• **Work instructions**:
Below are several records. Retype exactly those lines running from the one with "[Ara] (293, 14)" through the one with "All posts (17, 201)", end lines included, and no others.

Segment Open

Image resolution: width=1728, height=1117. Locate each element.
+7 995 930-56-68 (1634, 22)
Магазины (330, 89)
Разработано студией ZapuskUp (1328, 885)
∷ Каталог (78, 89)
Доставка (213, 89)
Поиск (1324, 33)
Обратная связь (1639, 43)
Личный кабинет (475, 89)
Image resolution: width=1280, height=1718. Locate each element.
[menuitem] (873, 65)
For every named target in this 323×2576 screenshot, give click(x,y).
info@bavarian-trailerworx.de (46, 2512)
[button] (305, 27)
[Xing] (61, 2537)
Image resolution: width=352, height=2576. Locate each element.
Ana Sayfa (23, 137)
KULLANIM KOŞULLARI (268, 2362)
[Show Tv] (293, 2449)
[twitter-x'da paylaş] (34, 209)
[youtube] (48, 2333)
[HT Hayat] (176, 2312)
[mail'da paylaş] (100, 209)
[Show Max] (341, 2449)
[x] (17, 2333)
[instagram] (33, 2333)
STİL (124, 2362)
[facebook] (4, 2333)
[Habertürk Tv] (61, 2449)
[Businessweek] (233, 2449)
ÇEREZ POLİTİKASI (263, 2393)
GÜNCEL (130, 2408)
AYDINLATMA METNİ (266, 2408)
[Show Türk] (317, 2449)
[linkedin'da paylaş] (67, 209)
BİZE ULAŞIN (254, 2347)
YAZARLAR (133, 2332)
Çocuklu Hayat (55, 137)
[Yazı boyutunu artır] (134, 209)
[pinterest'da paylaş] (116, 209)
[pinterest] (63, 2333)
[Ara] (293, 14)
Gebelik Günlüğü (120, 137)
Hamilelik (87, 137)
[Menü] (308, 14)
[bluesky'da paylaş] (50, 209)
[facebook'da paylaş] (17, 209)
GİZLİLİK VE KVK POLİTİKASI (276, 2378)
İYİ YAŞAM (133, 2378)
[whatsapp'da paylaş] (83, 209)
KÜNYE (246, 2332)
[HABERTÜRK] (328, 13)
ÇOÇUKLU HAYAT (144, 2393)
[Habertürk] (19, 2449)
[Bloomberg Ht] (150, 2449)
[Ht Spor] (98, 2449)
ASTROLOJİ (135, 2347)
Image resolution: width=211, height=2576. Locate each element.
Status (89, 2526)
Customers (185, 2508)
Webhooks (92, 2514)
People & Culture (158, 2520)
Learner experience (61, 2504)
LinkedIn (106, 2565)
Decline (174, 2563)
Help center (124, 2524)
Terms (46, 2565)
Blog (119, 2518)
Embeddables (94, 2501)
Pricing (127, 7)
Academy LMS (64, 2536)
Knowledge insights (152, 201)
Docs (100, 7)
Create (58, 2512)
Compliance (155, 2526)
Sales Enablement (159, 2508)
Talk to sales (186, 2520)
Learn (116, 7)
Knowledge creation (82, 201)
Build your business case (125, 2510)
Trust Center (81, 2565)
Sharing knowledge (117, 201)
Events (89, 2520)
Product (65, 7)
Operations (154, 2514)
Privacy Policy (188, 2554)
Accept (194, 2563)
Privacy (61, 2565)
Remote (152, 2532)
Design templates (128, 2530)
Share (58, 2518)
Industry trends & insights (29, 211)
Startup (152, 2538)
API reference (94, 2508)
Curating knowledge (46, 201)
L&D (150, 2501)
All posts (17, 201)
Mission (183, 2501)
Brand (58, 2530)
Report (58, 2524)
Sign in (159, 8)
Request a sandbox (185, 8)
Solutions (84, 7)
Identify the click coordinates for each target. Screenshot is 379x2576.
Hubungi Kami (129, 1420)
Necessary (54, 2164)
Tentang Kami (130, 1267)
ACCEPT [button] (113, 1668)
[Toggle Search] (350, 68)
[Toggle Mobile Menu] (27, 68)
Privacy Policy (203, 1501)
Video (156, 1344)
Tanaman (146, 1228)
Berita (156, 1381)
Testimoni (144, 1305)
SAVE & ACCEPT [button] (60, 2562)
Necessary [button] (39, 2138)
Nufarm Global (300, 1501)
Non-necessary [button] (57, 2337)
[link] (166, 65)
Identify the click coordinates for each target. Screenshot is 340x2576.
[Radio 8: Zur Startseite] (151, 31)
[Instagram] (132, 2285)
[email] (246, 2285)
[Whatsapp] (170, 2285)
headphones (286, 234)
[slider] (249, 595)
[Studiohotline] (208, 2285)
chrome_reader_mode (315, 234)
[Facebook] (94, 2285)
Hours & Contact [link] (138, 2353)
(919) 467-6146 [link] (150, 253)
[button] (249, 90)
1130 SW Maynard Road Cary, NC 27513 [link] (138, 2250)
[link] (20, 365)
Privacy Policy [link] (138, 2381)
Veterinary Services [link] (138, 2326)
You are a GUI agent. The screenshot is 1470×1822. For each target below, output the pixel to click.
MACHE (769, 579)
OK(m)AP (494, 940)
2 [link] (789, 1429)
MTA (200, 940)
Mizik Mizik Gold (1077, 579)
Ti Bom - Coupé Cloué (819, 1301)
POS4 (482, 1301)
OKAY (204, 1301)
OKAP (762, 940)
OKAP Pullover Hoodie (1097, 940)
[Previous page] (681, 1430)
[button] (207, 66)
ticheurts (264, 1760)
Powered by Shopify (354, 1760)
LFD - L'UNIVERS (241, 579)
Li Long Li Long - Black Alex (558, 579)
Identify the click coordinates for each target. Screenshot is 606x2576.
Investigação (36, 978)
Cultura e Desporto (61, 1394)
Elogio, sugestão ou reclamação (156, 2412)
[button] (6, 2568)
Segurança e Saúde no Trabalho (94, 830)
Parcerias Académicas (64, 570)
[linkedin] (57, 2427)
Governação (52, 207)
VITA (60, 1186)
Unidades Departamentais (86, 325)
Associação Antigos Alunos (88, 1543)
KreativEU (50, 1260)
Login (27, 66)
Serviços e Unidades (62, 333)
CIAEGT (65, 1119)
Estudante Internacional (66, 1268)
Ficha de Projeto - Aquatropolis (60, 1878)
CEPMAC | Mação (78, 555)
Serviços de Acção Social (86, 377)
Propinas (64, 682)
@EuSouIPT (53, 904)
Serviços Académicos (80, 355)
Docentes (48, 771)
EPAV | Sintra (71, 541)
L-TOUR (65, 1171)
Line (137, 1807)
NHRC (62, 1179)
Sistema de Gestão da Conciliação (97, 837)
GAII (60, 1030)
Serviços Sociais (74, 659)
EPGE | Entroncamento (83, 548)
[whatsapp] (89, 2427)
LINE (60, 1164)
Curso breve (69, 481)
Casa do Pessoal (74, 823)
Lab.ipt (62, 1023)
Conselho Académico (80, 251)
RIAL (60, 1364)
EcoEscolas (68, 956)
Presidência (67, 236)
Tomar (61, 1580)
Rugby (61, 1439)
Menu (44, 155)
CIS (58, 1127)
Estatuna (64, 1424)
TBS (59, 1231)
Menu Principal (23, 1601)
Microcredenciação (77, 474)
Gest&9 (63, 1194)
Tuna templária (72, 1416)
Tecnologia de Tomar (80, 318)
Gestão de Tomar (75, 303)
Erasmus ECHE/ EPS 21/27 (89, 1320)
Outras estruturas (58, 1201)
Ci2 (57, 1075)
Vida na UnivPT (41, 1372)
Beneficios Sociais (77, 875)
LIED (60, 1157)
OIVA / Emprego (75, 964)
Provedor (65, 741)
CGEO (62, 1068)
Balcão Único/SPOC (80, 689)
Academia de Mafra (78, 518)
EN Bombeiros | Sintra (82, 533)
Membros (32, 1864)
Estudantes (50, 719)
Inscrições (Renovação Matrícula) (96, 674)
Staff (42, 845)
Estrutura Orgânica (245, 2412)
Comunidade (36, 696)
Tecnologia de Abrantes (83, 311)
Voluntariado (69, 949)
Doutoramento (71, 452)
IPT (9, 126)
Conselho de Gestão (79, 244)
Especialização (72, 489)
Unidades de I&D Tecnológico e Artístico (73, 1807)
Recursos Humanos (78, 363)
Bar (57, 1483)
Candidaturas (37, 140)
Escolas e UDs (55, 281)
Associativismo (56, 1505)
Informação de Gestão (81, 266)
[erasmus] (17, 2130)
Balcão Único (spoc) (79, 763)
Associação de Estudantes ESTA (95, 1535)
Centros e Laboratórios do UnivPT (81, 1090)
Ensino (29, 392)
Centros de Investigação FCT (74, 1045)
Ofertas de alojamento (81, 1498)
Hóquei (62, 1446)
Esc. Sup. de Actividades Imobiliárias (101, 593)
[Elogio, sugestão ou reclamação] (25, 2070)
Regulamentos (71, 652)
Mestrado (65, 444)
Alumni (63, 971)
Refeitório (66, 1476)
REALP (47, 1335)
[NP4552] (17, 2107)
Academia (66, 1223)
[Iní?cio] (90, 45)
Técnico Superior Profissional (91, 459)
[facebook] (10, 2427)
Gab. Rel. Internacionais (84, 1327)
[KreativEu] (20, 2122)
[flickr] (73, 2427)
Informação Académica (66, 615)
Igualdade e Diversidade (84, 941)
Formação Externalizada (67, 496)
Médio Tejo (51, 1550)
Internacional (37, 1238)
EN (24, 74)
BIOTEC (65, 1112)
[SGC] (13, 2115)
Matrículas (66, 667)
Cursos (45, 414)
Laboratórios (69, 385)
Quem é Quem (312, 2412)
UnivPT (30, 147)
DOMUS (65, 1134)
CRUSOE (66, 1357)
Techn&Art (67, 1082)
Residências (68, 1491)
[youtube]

Segment Closed

• **Response to this exercise**:
[Ara] (293, 14)
Gebelik Günlüğü (120, 137)
Hamilelik (87, 137)
[Menü] (308, 14)
[bluesky'da paylaş] (50, 209)
[facebook'da paylaş] (17, 209)
GİZLİLİK VE KVK POLİTİKASI (276, 2378)
İYİ YAŞAM (133, 2378)
[whatsapp'da paylaş] (83, 209)
KÜNYE (246, 2332)
[HABERTÜRK] (328, 13)
ÇOÇUKLU HAYAT (144, 2393)
[Habertürk] (19, 2449)
[Bloomberg Ht] (150, 2449)
[Ht Spor] (98, 2449)
ASTROLOJİ (135, 2347)
Image resolution: width=211, height=2576. Locate each element.
Status (89, 2526)
Customers (185, 2508)
Webhooks (92, 2514)
People & Culture (158, 2520)
Learner experience (61, 2504)
LinkedIn (106, 2565)
Decline (174, 2563)
Help center (124, 2524)
Terms (46, 2565)
Blog (119, 2518)
Embeddables (94, 2501)
Pricing (127, 7)
Academy LMS (64, 2536)
Knowledge insights (152, 201)
Docs (100, 7)
Create (58, 2512)
Compliance (155, 2526)
Sales Enablement (159, 2508)
Talk to sales (186, 2520)
Learn (116, 7)
Knowledge creation (82, 201)
Build your business case (125, 2510)
Trust Center (81, 2565)
Sharing knowledge (117, 201)
Events (89, 2520)
Product (65, 7)
Operations (154, 2514)
Privacy Policy (188, 2554)
Accept (194, 2563)
Privacy (61, 2565)
Remote (152, 2532)
Design templates (128, 2530)
Share (58, 2518)
Industry trends & insights (29, 211)
Startup (152, 2538)
API reference (94, 2508)
Curating knowledge (46, 201)
L&D (150, 2501)
All posts (17, 201)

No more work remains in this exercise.